- _Given task_
Please rewrite the part of the podcast transcript below that opens with "Chris Pepin (00:04): Ladies" and closes with "to the conversation!", putting "presenter" in place of "host".
** Start Extracted text **
Chris Pepin (00:04): Ladies and gentlemen, welcome back to the manufacturing talent podcast. I’m your host, Chris Pepin, founder of Progressive Reliability. On the seven part series I’m going to be joined by Tim Goshert and Doug Plucknette. And we’re going to be going through back to the basics, the fundamentals and the importance of getting it right within manufacturing, maintenance, and reliability. Welcome to the conversation!
Chris Pepin (00:25): Welcome back to the podcast. We’re doing a series on back to the basics. My name’s Chris Pepin, and I’m the founder of Progressive Reliability. I’m joined by Tim Goshert and Doug Plucknette, and this is the manufacturing talent podcast. For today’s final piece, we’re going to be talking about the Achilles’ heel, the importance of having a maintenance crew that can work to the level of precision required to ensure inherent design reliability. We’re going to be buttoning up everything we’ve covered in the last set of calls here and get everybody set up to take on the next piece of the adventure. Doug, tell us about the Achilles’ heel.
** End Extracted text **
** Start Available data **
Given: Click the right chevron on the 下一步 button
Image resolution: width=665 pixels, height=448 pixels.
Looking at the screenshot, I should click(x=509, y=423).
** End Available data **
- _Answer for the task_
Chris Pepin (00:04): Ladies and gentlemen, welcome back to the manufacturing talent podcast. I’m your presenter, Chris Pepin, founder of Progressive Reliability. On the seven part series I’m going to be joined by Tim Goshert and Doug Plucknette. And we’re going to be going through back to the basics, the fundamentals and the importance of getting it right within manufacturing, maintenance, and reliability. Welcome to the conversation!